The guaranteed data recoverability, enforced by ZK and smart contracts, removes a primary risk for victims relative to conventional ransomware. Victims may leverage the multi-round protocol for partial payment, delay, or renegotiation. Attackers, on the other hand, are incentivized to maintain a flexible "privacy reputation" vector $B_i$ to extract maximal profit. The equilibrium analysis shows that optimizing $B_i$ can strictly increase expected attacker revenue compared to legacy models.

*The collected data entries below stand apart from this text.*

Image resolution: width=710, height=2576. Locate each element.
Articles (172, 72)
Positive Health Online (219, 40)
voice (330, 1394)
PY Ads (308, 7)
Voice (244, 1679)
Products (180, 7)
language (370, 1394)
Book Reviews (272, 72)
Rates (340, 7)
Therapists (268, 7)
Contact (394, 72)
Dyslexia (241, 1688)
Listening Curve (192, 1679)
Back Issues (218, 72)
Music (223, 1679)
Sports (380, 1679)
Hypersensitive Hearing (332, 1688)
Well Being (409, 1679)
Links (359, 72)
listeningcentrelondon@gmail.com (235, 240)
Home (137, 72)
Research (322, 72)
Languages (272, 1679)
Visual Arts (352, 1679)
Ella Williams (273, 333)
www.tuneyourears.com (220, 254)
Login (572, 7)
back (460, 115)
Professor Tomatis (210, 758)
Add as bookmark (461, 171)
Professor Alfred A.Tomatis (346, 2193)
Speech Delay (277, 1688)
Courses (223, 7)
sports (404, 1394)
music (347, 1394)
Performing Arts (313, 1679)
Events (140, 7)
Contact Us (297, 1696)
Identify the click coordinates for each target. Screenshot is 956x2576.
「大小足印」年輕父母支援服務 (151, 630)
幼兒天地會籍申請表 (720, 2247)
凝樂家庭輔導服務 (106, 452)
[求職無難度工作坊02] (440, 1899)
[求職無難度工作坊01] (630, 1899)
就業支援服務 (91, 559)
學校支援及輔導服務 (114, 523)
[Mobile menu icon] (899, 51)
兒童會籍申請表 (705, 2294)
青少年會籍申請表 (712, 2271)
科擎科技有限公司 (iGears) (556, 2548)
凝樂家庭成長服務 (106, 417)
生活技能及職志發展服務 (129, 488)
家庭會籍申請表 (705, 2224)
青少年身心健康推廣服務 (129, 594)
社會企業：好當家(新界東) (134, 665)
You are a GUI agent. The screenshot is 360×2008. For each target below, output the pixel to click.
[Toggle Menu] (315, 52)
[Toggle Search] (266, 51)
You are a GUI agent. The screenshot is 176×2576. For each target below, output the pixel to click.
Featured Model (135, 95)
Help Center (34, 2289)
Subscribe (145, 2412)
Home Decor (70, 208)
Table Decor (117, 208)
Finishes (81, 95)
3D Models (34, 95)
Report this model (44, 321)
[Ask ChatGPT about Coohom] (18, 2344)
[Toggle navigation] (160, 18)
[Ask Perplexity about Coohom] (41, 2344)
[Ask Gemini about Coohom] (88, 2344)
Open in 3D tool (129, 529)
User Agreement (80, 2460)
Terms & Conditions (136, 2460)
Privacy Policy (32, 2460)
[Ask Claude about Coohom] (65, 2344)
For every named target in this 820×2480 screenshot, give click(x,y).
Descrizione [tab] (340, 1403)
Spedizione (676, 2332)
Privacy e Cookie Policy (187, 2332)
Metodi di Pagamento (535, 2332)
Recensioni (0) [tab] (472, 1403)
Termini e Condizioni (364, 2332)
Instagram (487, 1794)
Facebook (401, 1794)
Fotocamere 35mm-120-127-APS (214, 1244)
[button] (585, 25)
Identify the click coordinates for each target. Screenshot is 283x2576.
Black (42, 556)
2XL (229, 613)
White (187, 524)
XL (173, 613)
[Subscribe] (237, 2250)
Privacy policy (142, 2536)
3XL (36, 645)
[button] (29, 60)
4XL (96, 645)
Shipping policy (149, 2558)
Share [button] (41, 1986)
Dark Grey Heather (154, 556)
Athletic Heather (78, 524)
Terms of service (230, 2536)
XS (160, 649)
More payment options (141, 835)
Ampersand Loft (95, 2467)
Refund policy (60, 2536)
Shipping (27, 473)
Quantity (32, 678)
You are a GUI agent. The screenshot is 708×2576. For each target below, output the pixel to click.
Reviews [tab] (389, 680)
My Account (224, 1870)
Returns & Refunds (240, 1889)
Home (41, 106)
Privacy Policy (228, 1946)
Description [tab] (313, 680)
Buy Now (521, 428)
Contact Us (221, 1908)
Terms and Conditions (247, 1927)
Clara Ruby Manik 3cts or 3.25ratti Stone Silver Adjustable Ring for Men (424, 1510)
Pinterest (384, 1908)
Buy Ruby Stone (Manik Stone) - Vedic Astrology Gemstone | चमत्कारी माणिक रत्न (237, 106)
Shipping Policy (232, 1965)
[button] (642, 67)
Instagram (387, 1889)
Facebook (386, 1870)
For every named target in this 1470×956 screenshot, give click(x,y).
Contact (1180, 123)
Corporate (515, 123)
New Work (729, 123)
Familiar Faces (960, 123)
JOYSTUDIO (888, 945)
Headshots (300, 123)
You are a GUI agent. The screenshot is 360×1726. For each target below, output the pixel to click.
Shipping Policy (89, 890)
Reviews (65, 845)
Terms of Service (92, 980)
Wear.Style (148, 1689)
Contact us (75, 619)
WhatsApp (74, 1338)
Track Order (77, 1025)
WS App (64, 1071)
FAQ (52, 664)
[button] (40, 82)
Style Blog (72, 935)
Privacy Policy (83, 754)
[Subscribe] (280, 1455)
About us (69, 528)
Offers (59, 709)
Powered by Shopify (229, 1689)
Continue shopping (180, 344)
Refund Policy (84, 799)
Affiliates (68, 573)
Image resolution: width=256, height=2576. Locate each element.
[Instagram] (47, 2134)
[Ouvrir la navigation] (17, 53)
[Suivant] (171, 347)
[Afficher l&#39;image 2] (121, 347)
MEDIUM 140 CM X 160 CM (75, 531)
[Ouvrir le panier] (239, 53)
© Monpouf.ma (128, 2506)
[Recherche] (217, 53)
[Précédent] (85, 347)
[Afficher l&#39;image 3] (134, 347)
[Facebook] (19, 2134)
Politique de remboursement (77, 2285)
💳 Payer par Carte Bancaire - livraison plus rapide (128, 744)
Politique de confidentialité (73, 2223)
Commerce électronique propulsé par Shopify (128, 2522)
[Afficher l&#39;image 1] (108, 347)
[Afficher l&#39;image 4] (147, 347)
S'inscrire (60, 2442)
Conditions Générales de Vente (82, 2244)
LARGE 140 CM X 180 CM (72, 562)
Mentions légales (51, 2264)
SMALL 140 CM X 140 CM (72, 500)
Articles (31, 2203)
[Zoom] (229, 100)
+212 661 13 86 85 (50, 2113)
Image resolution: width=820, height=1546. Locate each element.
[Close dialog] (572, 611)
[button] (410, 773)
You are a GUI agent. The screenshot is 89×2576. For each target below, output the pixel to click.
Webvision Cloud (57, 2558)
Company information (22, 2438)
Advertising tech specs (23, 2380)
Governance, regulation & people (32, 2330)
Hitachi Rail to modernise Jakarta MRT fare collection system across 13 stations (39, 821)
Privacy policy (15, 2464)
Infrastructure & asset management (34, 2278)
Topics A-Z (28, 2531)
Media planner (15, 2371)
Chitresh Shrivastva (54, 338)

For defenders, new detection vectors arise:

• Anomalous local CPU patterns from repeated ZK and VECK file operations.
• Network or host-level monitoring of blockchain-interfacing processes following local proof verifications.
• Defensive policies such as proactive full-disk or file-system encryption, split and offline backup retaining of commit values, and monitoring for the appearance of zero-knowledge proofs, provide robust countermeasures. If a zero-knowledge proof is detected, organizations may choose to refuse payment and restore from backup, as the presence of a PoDR structure informs the defense posture (Hou et al., 10 Jan 2026).

6. Broader Context and Risks

zkRansomware demonstrates that cryptoeconomic mechanisms can realign incentives between attackers and victims. While it provides reliable recovery options for compliant victims, it also raises the attacker’s equilibrium profits and could increase pressure on entities lacking resilient backup strategies. Its maturity, grounded in widely available cryptographic and blockchain tools, marks an inflection point in ransomware design and defense strategies.

Comprehending the underlying protocols, game dynamics, and technical parameters is essential for development of both automated defenses and policy responses. Its emergence prompts both red-team and blue-team stakeholders to adapt to provable-recovery ransomware threats and to reconsider payment, negotiation, and detection frameworks (Hou et al., 10 Jan 2026).